Поставим вопрос иначе: в чём заключается более глубокое понимание проблемы? Не в том ли, что прочтение скрытого содержания сказки должно начинаться не с неё, а с предварительного объяснения: откуда вообще взялась такая странная особенность русской культуры предпушкинского и пушкинского времени, как литературная мода на иносказательность?
Правильная постановка вопроса – это почти ответ на него. Специалисты знают: в русском обществе конца XVIII века мода на иносказательность проистекала из всеобщего увлечения масонством. Дело в том, что «масонские организации были полуконспиративными или даже вовсе тайными; поэтому многое в их печатных и письменных документах не договаривалось или излагалось иносказательно»2. И на том же иносказательном языке излагалась вся легендированная история масонства, а также интерпретировалась его атрибутика и ритуальная практика.
Культ иносказательности, процветавший в масонской среде, коренился в общей для «братьев» установке на противопоставление «касты просвещённых» всем остальным «профанам», где последним не полагалось знать того, что знали первые. Причём противопоставление это распространялось и на саму масонскую иерархию. Например, видный масон князь Гагарин, «став великим префектом капитула, принял на себя “должность охранения втайне от масонской толпы учреждения капитула”». В то время как принадлежавший к масонской толпе Сумароков подобострастно писал об орденских верхах: «….А тайну их спознати нельзя тебе вовек»3.

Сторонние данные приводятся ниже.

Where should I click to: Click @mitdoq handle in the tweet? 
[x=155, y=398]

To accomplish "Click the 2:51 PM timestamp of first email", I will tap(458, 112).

Имело значение и свойственное «братьям» увлечение мистикой и оккультизмом, требовавшее соответствующего языка общения. Этого же языка требовала и масонская апология «откровений», постигаемых членами ложи при их продвижении по иерархической лестнице. Хотя ярче всего особенности иносказательного смысловыражения заявили о себе в религиозно-нравственных поэмах и нравоучительных романах, очень популярных в XVIII веке. В этом смысле не случайны примеры увлечения Новикова «герметическими науками», а М. Хераскова и многих других – аллегориями, символикой и прочими формами смысловых переносов. Сочинением аллегорических сказок нравоучительного характера увлекалась даже императрица Екатерина II. Симптоматичны и названия некоторых масонских книг: в 1783 году в Москве было издано сочинение иеромонаха Аполлоса (в миру А. Д. Байбакова) под заглавием «Кто есть истинный друг? Иносказательное со нравоучением повествование». Расцвела иносказательность и на почве басенного жанра (Хемницер, Крылов).

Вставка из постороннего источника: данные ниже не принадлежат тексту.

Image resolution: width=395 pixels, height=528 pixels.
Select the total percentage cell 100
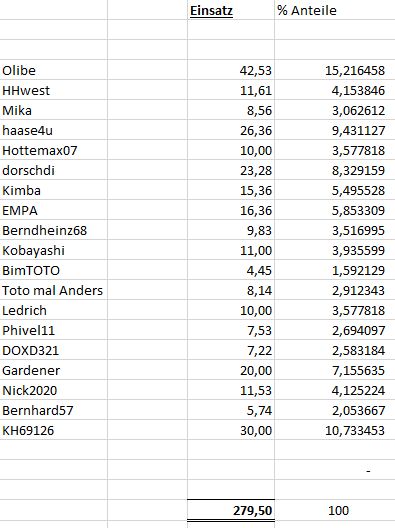pyautogui.click(x=335, y=510)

Не нужно только делать отсюда скоропалительный вывод, будто язык скрытых смыслов являлся исключительно и специально масонским. Сама по себе иносказательность – это дорога с двусторонним движением, где имеют место как утаивание смыслов, так и их раскрытие (например, объясняя что-либо, мы нередко прибегаем к выражениям типа «другими словами» или «попробую сказать иначе», то есть пользуемся иносказательностью в прямом смысле слова). А сущность иносказательности – это сущность той символической специфики языка, различными проявлениями которой переполнено в истории культуры абсолютно всё: фольклорная и литературная метафорика, притчевость евангелий и их святоотеческие толкования, герменевтическая и метаязыковая проблематика науки, двусмысленности некоторых профессиональных способов общения (в дипломатии, в бизнесе и др.).

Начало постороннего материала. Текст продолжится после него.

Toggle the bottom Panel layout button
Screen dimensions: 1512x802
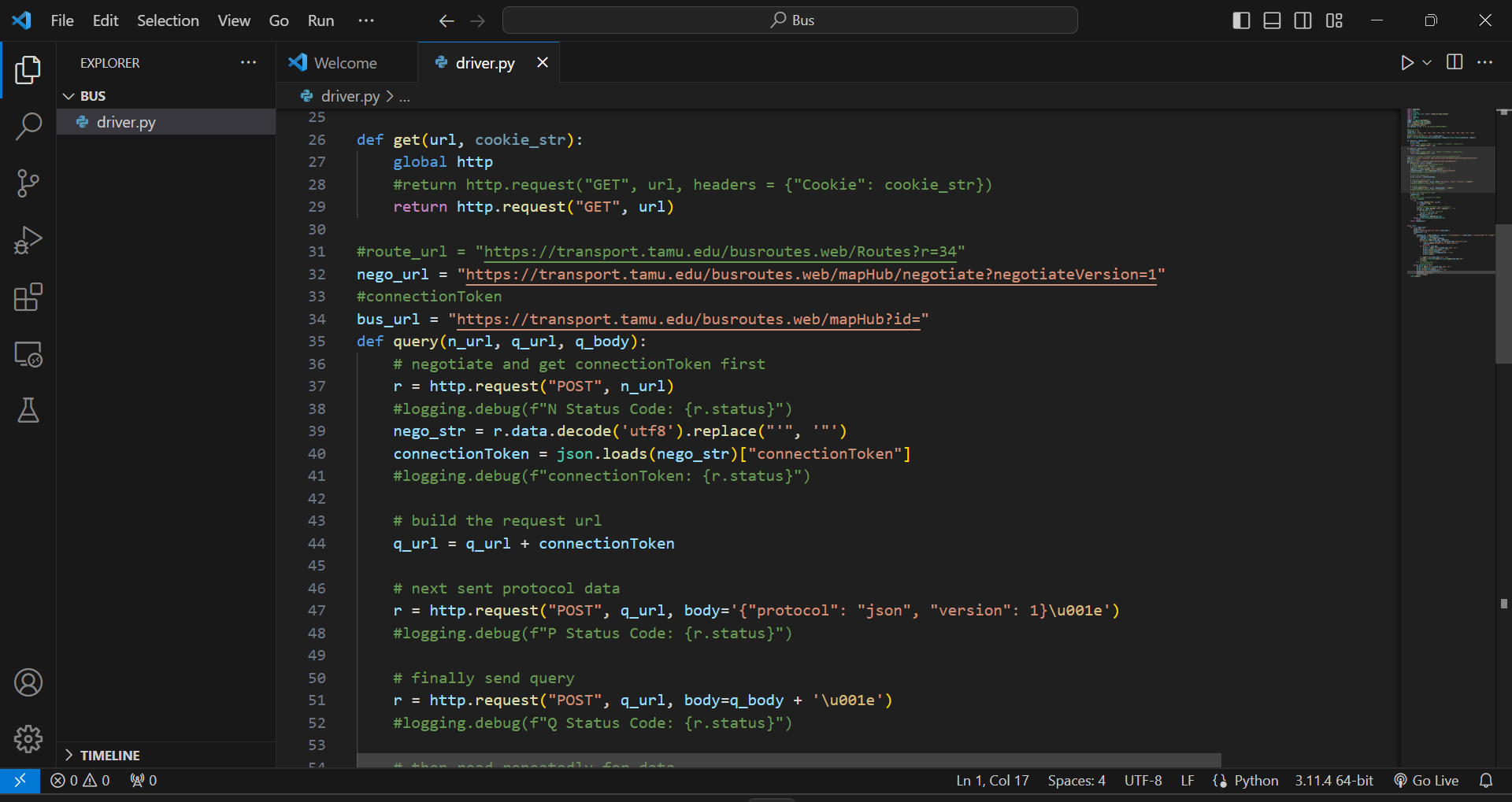click(1272, 20)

Масонство лишь воспользовалось этой спецификой в своих собственных корпоративных интересах. А поскольку принадлежность к масонскому кругу воспринималась образованным русским обществом конца XVIII – начала XIX вв. как причастность к последнему слову европейской культуры4, то и характер внутримасонского обихода с неизбежностью отражался на всей общественной, в том числе литературной, атмосфере того времени. Не случайно за литературой той поры закрепился специальный научный термин: «масонская литература».